- Task goal: Transcribe every line of the listing below without any deviation.

- Given records:
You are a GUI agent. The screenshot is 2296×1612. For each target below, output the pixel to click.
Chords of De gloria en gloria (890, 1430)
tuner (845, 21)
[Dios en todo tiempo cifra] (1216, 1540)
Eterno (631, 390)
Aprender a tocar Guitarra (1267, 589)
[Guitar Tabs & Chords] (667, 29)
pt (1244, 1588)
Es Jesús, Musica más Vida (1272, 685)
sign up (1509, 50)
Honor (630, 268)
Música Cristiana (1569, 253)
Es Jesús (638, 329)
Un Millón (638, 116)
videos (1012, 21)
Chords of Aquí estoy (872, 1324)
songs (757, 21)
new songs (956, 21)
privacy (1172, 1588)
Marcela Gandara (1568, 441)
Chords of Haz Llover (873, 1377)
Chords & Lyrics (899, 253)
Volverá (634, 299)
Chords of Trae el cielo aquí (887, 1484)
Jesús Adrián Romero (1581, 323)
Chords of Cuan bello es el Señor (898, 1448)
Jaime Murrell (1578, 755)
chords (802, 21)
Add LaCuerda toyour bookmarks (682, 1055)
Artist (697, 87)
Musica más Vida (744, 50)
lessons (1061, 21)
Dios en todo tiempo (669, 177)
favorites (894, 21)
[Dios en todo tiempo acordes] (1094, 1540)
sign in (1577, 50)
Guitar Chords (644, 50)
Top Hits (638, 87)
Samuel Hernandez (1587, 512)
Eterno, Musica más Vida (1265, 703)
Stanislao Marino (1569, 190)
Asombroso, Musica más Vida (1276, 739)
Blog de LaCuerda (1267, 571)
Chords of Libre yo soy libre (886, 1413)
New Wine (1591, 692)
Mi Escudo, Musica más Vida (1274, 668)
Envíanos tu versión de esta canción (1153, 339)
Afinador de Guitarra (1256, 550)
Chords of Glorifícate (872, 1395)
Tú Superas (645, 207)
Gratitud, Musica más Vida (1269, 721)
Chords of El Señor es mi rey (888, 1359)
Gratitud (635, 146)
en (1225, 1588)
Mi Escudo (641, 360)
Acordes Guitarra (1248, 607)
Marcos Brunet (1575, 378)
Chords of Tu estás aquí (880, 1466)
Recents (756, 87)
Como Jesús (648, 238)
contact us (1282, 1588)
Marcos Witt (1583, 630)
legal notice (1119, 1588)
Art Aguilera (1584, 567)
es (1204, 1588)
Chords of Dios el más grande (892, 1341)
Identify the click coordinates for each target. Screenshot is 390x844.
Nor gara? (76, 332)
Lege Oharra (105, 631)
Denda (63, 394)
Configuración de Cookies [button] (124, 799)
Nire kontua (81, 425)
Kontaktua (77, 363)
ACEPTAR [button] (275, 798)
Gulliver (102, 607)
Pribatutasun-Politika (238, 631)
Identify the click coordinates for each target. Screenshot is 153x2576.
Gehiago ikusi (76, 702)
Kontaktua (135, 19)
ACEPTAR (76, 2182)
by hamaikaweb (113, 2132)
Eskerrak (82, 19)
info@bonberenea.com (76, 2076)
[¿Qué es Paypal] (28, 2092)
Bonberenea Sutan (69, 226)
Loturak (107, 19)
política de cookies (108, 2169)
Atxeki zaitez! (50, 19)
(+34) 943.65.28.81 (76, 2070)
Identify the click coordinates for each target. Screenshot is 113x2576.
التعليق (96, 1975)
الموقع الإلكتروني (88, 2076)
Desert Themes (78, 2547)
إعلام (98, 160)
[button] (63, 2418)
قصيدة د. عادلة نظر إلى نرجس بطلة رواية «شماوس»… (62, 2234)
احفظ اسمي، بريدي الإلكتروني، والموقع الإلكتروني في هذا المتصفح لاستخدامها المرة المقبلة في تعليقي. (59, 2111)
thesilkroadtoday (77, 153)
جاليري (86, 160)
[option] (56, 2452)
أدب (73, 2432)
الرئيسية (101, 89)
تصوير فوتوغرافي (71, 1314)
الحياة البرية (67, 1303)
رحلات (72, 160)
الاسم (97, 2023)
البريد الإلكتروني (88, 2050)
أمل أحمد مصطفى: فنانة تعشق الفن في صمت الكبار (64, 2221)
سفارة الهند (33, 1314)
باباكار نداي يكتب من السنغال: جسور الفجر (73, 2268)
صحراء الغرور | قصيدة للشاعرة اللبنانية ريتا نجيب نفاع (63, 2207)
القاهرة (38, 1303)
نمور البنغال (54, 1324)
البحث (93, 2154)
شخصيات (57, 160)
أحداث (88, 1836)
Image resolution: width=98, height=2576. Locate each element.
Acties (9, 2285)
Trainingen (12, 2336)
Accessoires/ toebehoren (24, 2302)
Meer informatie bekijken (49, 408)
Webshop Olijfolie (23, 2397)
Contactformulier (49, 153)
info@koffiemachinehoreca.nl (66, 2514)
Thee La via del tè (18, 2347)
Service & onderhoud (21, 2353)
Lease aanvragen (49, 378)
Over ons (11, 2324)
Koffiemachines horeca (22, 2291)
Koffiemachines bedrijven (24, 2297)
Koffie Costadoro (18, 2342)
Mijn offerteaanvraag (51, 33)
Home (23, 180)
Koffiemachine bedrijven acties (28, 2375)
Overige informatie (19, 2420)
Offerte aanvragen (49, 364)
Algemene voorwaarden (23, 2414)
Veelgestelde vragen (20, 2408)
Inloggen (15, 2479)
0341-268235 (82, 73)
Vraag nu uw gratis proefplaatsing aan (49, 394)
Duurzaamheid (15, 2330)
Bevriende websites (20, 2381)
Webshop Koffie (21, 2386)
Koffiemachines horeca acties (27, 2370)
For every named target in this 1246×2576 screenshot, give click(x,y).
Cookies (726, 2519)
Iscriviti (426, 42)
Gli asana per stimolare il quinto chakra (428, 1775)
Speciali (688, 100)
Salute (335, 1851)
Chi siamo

- Response:
You are a GUI agent. The screenshot is 2296×1612. For each target below, output the pixel to click.
Chords of De gloria en gloria (890, 1430)
tuner (845, 21)
[Dios en todo tiempo cifra] (1216, 1540)
Eterno (631, 390)
Aprender a tocar Guitarra (1267, 589)
[Guitar Tabs & Chords] (667, 29)
pt (1244, 1588)
Es Jesús, Musica más Vida (1272, 685)
sign up (1509, 50)
Honor (630, 268)
Música Cristiana (1569, 253)
Es Jesús (638, 329)
Un Millón (638, 116)
videos (1012, 21)
Chords of Aquí estoy (872, 1324)
songs (757, 21)
new songs (956, 21)
privacy (1172, 1588)
Marcela Gandara (1568, 441)
Chords of Haz Llover (873, 1377)
Chords & Lyrics (899, 253)
Volverá (634, 299)
Chords of Trae el cielo aquí (887, 1484)
Jesús Adrián Romero (1581, 323)
Chords of Cuan bello es el Señor (898, 1448)
Jaime Murrell (1578, 755)
chords (802, 21)
Add LaCuerda toyour bookmarks (682, 1055)
Artist (697, 87)
Musica más Vida (744, 50)
lessons (1061, 21)
Dios en todo tiempo (669, 177)
favorites (894, 21)
[Dios en todo tiempo acordes] (1094, 1540)
sign in (1577, 50)
Guitar Chords (644, 50)
Top Hits (638, 87)
Samuel Hernandez (1587, 512)
Eterno, Musica más Vida (1265, 703)
Stanislao Marino (1569, 190)
Asombroso, Musica más Vida (1276, 739)
Blog de LaCuerda (1267, 571)
Chords of Libre yo soy libre (886, 1413)
New Wine (1591, 692)
Mi Escudo, Musica más Vida (1274, 668)
Envíanos tu versión de esta canción (1153, 339)
Afinador de Guitarra (1256, 550)
Chords of Glorifícate (872, 1395)
Tú Superas (645, 207)
Gratitud, Musica más Vida (1269, 721)
Chords of El Señor es mi rey (888, 1359)
Gratitud (635, 146)
en (1225, 1588)
Mi Escudo (641, 360)
Acordes Guitarra (1248, 607)
Marcos Brunet (1575, 378)
Chords of Tu estás aquí (880, 1466)
Recents (756, 87)
Como Jesús (648, 238)
contact us (1282, 1588)
Marcos Witt (1583, 630)
legal notice (1119, 1588)
Art Aguilera (1584, 567)
es (1204, 1588)
Chords of Dios el más grande (892, 1341)
Identify the click coordinates for each target. Screenshot is 390x844.
Nor gara? (76, 332)
Lege Oharra (105, 631)
Denda (63, 394)
Configuración de Cookies [button] (124, 799)
Nire kontua (81, 425)
Kontaktua (77, 363)
ACEPTAR [button] (275, 798)
Gulliver (102, 607)
Pribatutasun-Politika (238, 631)
Identify the click coordinates for each target. Screenshot is 153x2576.
Gehiago ikusi (76, 702)
Kontaktua (135, 19)
ACEPTAR (76, 2182)
by hamaikaweb (113, 2132)
Eskerrak (82, 19)
info@bonberenea.com (76, 2076)
[¿Qué es Paypal] (28, 2092)
Bonberenea Sutan (69, 226)
Loturak (107, 19)
política de cookies (108, 2169)
Atxeki zaitez! (50, 19)
(+34) 943.65.28.81 (76, 2070)
Identify the click coordinates for each target. Screenshot is 113x2576.
التعليق (96, 1975)
الموقع الإلكتروني (88, 2076)
Desert Themes (78, 2547)
إعلام (98, 160)
[button] (63, 2418)
قصيدة د. عادلة نظر إلى نرجس بطلة رواية «شماوس»… (62, 2234)
احفظ اسمي، بريدي الإلكتروني، والموقع الإلكتروني في هذا المتصفح لاستخدامها المرة المقبلة في تعليقي. (59, 2111)
thesilkroadtoday (77, 153)
جاليري (86, 160)
[option] (56, 2452)
أدب (73, 2432)
الرئيسية (101, 89)
تصوير فوتوغرافي (71, 1314)
الحياة البرية (67, 1303)
رحلات (72, 160)
الاسم (97, 2023)
البريد الإلكتروني (88, 2050)
أمل أحمد مصطفى: فنانة تعشق الفن في صمت الكبار (64, 2221)
سفارة الهند (33, 1314)
باباكار نداي يكتب من السنغال: جسور الفجر (73, 2268)
صحراء الغرور | قصيدة للشاعرة اللبنانية ريتا نجيب نفاع (63, 2207)
القاهرة (38, 1303)
نمور البنغال (54, 1324)
البحث (93, 2154)
شخصيات (57, 160)
أحداث (88, 1836)
Image resolution: width=98, height=2576. Locate each element.
Acties (9, 2285)
Trainingen (12, 2336)
Accessoires/ toebehoren (24, 2302)
Meer informatie bekijken (49, 408)
Webshop Olijfolie (23, 2397)
Contactformulier (49, 153)
info@koffiemachinehoreca.nl (66, 2514)
Thee La via del tè (18, 2347)
Service & onderhoud (21, 2353)
Lease aanvragen (49, 378)
Over ons (11, 2324)
Koffiemachines horeca (22, 2291)
Koffiemachines bedrijven (24, 2297)
Koffie Costadoro (18, 2342)
Mijn offerteaanvraag (51, 33)
Home (23, 180)
Koffiemachine bedrijven acties (28, 2375)
Overige informatie (19, 2420)
Offerte aanvragen (49, 364)
Algemene voorwaarden (23, 2414)
Veelgestelde vragen (20, 2408)
Inloggen (15, 2479)
0341-268235 (82, 73)
Vraag nu uw gratis proefplaatsing aan (49, 394)
Duurzaamheid (15, 2330)
Bevriende websites (20, 2381)
Webshop Koffie (21, 2386)
Koffiemachines horeca acties (27, 2370)
For every named target in this 1246×2576 screenshot, give click(x,y).
Cookies (726, 2519)
Iscriviti (426, 42)
Gli asana per stimolare il quinto chakra (428, 1775)
Speciali (688, 100)
Salute (335, 1851)
Chi siamo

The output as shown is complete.